Even if classrooms are ready and principals are prepared, the success of the mayor’s flagship universal pre-K initiative will soon rest in large part on the interactions between 53,000 four-year-olds and their teachers.
“On September 4, the ball gets passed to you, all over this city, to be the people to bring to life this noble idea,” Mayor Bill de Blasio told hundreds of pre-K teachers on Tuesday.
The teachers were gathered at Brooklyn College for a three-day training, just 16 days before classes in district schools begin for the year. In back-to-back speeches, de Blasio and Chancellor Carmen Fariña reminded teachers of their critical role in an effort that has high stakes for both students and the city.
“You’re going to get [students] on track, and they’re going to stay on track with the help of the other changes we’re making,” de Blasio said, mentioning the city’s parallel expansion of after-school programs.
Fariña, who spoke before the mayor, mixed encouragement with specific advice, telling teachers to get a sense of the kids’ natural pace and “move with that tempo.” She also added a dose of realism when she said, only half-jokingly, that teachers might need to take naps after work for the first few weeks.
Over 50,000 four-year-olds’ first foray into formal education also represents the de Blasio administration’s biggest effort to improve student achievement. The institute, offered three times in August to new and returning pre-K teachers, is the city’s most visible effort to make sure the teachers are ready.
The city estimates that about 1,000 teachers participated in this round of the free training, which is designed to familiarize them with Common Core-aligned standards for pre-K and with specific strategies for helping students adjust to a school setting for the first time.

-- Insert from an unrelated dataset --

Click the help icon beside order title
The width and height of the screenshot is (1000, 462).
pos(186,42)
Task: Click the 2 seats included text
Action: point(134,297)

Tha Mcbride, who will soon start her fourth year teaching pre-K in Brownsville, said she came to the institute hoping to find new strategies for working with her students.
“I’m still feeling everything out,” she said. “It’s refreshing to have support from the mayor.”
In his speech, de Blasio acknowledged that providing training and a detailed handbook is only one step toward the city’s goal of providing consistently high-quality pre-K. Since city officials first announced its pre-K expansion plan, they have promised to send teacher coaches to pre-K classrooms and add staff members to help monitor the programs.
“We don’t want to set in place high standards and walk away. We want to figure out with you how to reach that high level,” de Blasio said.